Labour’s domestic policies were widely popular, but the later 1940s were difficult years. Tight economic controls were necessary for stability, but weakened the Government. The new National Party had accepted most of Labour’s reforms and won office in 1949 on that basis. During the 1950s and 1960s, Labour found it difficult to regain office or to distinguish itself from its opponents. A second Labour Government in 1957, led by Walter Nash, dealt decisively with a sharp economic crisis and looked to further economic modernisation, but was defeated in 1960. During the 1960s, the Party modernised its organisation and a new generation of parliamentarians was elected. Labour finally returned to power under Norman Kirk in 1972, with an agenda of regional development, greater social justice, and a more independent foreign policy. The Government was desperately unlucky; the world economy crashed after the 1973 oil shock, and Kirk died in August 1974. His successor, Bill Rowling, prioritised employment and export development but was defeated in an ugly election in 1975.
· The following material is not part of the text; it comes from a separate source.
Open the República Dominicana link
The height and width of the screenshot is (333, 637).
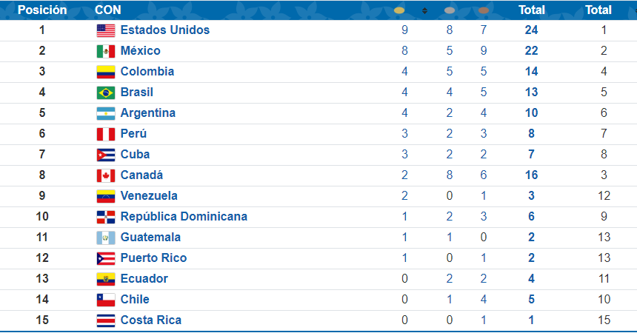(184, 216)
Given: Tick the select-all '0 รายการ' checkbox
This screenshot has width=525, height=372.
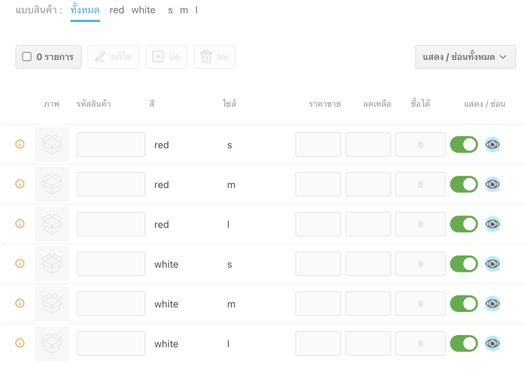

New Zealand’s economic difficulties persisted into the mid-1980s, and Muldoon’s National Government favoured erratic policies which ranged from severe spending cuts, to energy-intensive development, to an extreme wage and price freeze. Unemployment continued to increase and New Zealand society was changing: Māori protest at the legacies of colonisation was more visible; a third wave of feminism challenged many assumptions about work, family life, fertility and the media; environmental movements challenged assumptions about economic growth and development; and there was increasing discussion around a non-aligned and anti-nuclear foreign policy. When David Lange led Labour back into Government in 1984, the Party addressed many of these social changes. At the same time, it pushed through a comprehensive economic deregulation. The Government’s approach to social and foreign policy were popular in the Party, but there was widespread concern about economic reform. Deregulation was justified as necessary adaptation, but when public infrastructure was privatised from 1987 the Party was greatly damaged, not least because privatisation was pushed through with minimal warning. Lange was unable to restrain those who favoured privatisation and resigned in 1989. He was replaced by Geoffrey Palmer and then, briefly, Mike Moore. Many activists left the Party and Labour was heavily defeated in 1990.
The 1990s was a decade of rebuilding. Parties both to the left (the Greens and the Alliance) and right (New Zealand First) of Labour emerged as legitimate political players. Helen Clark, leader from 1993-2008, returned Labour to its social democratic traditions. She and her team presided over the establishment of Kiwibank (as part of their coalition with the Alliance), the Superannuation fund, and Kiwisaver; decriminalisation of prostitution; legalisation of civil unions; and the introduction of the Working for Families package and interest-free student loans. During Clark’s nine years as Prime Minister (from 1999-2008) she led a variety of successful coalition arrangements - including with the Alliance, United Future and New Zealand First. Since 2008, Labour has been in Opposition, consistently challenging the National Government on pivotal issues such as inequality, poverty, education and health. In Opposition there have been a number of notable achievements for Labour, such as Louisa Wall’s Marriage Equality Act being passed in April 2013, the abolition of zero hour contracts, and the Mondayisation of Anzac Day and Waitangi Day.